Do Saunas Help Improve Cardiovascular Health?

two towels and bucket sitting on sauna bench

You may have heard the term biohacking – A seemingly gimmicky phrase. Yet, it has motivated some here in the United States and elsewhere who are genuinely interested in how our actions and what we eat make a difference in our health. Of course, while the long-term goal is to live longer, we must live a healthy life, too. Biohacking aims to crack our biological code and use science for longevity and continued health.

The Sauna Craze

As Biohackers have investigated various forms of exercise and supplementation, one ancient activity that’s been around for over 2000 years seems to have passed the test – sauna. Using a sauna is somewhat like baking at a low temperature. A sauna, unlike a steam room, is relatively dry. Heated by several options, traditional saunas can reach temperatures of 175° while infrared saunas are a bit “cooler,” relatively speaking. As an example of their widespread use, saunas have been used in Scandinavian countries seemingly forever. They remain a staple of life there, with many people even having a sauna in their house. In the United States, saunas are not as ubiquitous at home but can be found in many gyms and wellness centers.
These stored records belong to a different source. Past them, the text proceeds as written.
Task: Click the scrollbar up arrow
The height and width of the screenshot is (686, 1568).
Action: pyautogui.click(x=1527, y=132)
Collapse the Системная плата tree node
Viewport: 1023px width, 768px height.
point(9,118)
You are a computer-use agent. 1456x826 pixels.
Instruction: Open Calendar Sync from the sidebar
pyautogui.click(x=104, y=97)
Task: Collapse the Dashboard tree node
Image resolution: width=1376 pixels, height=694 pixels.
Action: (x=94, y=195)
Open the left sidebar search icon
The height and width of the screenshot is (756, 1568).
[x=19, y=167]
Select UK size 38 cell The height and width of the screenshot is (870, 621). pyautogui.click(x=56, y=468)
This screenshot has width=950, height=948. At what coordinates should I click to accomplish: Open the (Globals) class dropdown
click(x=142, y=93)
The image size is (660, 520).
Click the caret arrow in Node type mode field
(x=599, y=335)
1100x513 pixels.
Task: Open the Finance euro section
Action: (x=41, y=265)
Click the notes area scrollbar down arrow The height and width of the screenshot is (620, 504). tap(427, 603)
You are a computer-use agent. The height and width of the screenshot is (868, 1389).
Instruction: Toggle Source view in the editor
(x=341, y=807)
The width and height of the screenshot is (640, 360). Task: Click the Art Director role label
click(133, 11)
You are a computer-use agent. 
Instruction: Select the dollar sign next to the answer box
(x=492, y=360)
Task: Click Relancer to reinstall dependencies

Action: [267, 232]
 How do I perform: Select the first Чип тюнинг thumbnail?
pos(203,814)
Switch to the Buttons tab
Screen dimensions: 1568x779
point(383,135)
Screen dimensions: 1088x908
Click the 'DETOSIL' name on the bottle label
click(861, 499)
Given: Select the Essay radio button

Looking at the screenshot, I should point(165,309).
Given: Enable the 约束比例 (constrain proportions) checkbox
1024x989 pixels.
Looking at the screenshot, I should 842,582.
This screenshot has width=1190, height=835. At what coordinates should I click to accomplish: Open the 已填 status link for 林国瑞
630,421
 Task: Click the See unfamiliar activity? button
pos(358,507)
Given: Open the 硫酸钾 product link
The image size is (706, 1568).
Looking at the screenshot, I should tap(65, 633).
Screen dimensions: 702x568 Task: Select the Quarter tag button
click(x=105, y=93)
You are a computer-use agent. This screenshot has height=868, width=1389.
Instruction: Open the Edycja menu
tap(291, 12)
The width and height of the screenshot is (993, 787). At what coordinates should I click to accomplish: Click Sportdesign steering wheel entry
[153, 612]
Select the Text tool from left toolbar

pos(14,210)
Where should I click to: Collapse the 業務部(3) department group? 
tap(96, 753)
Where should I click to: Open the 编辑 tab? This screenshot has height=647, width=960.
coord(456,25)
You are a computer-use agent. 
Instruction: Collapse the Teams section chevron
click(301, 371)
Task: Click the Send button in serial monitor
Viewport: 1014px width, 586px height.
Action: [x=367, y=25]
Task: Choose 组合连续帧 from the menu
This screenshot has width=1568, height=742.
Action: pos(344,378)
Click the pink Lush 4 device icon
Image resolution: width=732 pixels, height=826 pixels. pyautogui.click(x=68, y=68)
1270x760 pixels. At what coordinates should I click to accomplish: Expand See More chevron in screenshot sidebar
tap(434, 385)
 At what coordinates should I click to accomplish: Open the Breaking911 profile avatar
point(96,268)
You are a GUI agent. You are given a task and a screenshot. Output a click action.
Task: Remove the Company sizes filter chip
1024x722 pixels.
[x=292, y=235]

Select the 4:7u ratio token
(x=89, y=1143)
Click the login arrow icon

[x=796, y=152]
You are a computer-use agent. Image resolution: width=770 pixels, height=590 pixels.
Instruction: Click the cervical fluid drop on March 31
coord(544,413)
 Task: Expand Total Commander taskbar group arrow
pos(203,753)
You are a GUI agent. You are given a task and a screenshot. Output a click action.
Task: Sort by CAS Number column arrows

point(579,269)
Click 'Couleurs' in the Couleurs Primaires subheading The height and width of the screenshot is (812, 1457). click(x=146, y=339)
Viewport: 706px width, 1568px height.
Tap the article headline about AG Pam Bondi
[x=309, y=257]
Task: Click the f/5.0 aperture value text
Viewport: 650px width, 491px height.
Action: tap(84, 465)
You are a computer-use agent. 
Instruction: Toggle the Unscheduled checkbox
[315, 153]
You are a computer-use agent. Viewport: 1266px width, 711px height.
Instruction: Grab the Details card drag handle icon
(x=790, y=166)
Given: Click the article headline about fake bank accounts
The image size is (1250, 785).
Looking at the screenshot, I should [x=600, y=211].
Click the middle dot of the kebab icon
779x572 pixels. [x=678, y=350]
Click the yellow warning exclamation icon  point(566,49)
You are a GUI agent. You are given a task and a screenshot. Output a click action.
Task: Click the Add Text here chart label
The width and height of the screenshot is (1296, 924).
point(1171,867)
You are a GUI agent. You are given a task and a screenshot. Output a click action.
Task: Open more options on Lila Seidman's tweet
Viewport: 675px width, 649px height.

Research has shown that saunas may have cardioprotective benefits1,2 as the blood vessels in the body dilate with the heat, allowing improved blood flow and more oxygenation around the body. There is evidence that while blood pressure may go up because of the stress of the heat (much like it does during exercise)3, blood pressure tends to drop and stay relatively lower from baseline after the patient removes themselves from the heat.

Are There Any Safety Concerns?

As with anything that stresses the body, some considerations must be understood and followed. First and foremost, patients with existing cardiovascular risks or issues should speak to their cardiologist before using the sauna. The heat from the sauna may cause stress on the heart, which can negatively affect some patients. Even patients cleared to use the sauna should start slowly and note how they feel. Starting slowly means beginning at a relatively lower heat for a shorter period. It may be tempting to sweat it out with extreme heat and more extended periods, but this is not advisable. Over time and as tolerated, you may be able to turn up the heat and stay in for longer, always with doctors’ advice.

Subsequent Cold Baths

Some online “influencers” have advocated for a subsequent cold bath after a stint in the sauna. They may even suggest bouncing back and forth between heat and cold. While we do not have concrete data to share, it is unlikely to provide a significant benefit and may even be dangerous. It’s important to remember that you may have atherosclerosis – prevalent in patients with cardiovascular concerns. This is more likely if you have high cholesterol and high blood pressure. Transitioning from a vasodilative sauna to a vasoconstrictive or artery-closing environment, like a cold bath, can constrict your blood vessels to the degree that you may experience significant symptoms like altered mental perception or angina. In extreme cases, you could induce a cardiovascular event up to and including a heart attack. We do not have enough data to know, so err on the side of caution.

So What’s the Answer?

As with most non-medical therapies, there may be benefits to a doctor-supervised sauna regimen. We know that healthy individuals can derive appreciable physical and mental benefits from using the sauna regularly. However, you need to be aware of the effects of heat on the heart, especially when it involves existing heart disease. As such, please speak to your cardiologist before enjoying a sauna or any other temperature-extreme activity. Further, be sure to start slow and monitor how you feel. To be extra safe, we suggest you do not use a sauna or any other extreme temperature modality like a steam room or even a hot tub without somebody nearby who can help in case of need.

For this and any other questions about your heart health, we encourage you to contact our office and schedule a consultation with one of our cardiologists. We look forward to helping you develop a challenging, healthy exercise and lifestyle program that is enjoyable and beneficial.

References:

  1. Kunutsor SK, Häkkinen A, Zaccardi F, Laukkanen T, Lee E, Willeit P, Khan H, Laukkanen JA. Short-term effects of Finnish sauna bathing on blood-based markers of cardiovascular function in non-naive sauna users. Heart Vessels. 2018 Dec;33(12):1515-1524. doi: 10.1007/s00380-018-1202-9. Epub 2018 Jul 3. PMID: 29971466; PMCID: PMC6267405.
  2. Henderson KN, Killen LG, O’Neal EK, Waldman HS. The Cardiometabolic Health Benefits of Sauna Exposure in Individuals with High-Stress Occupations. A Mechanistic Review. Int J Environ Res Public Health. 2021 Jan 27;18(3):1105. doi: 10.3390/ijerph18031105. PMID: 33513711; PMCID: PMC7908414.
  3. Ketelhut S, Ketelhut RG. The blood pressure and heart rate during sauna bath correspond to cardiac responses during submaximal dynamic exercise. Complement Ther Med. 2019 Jun;44:218-222. doi: 10.1016/j.ctim.2019.05.002. Epub 2019 May 2. PMID: 31126559.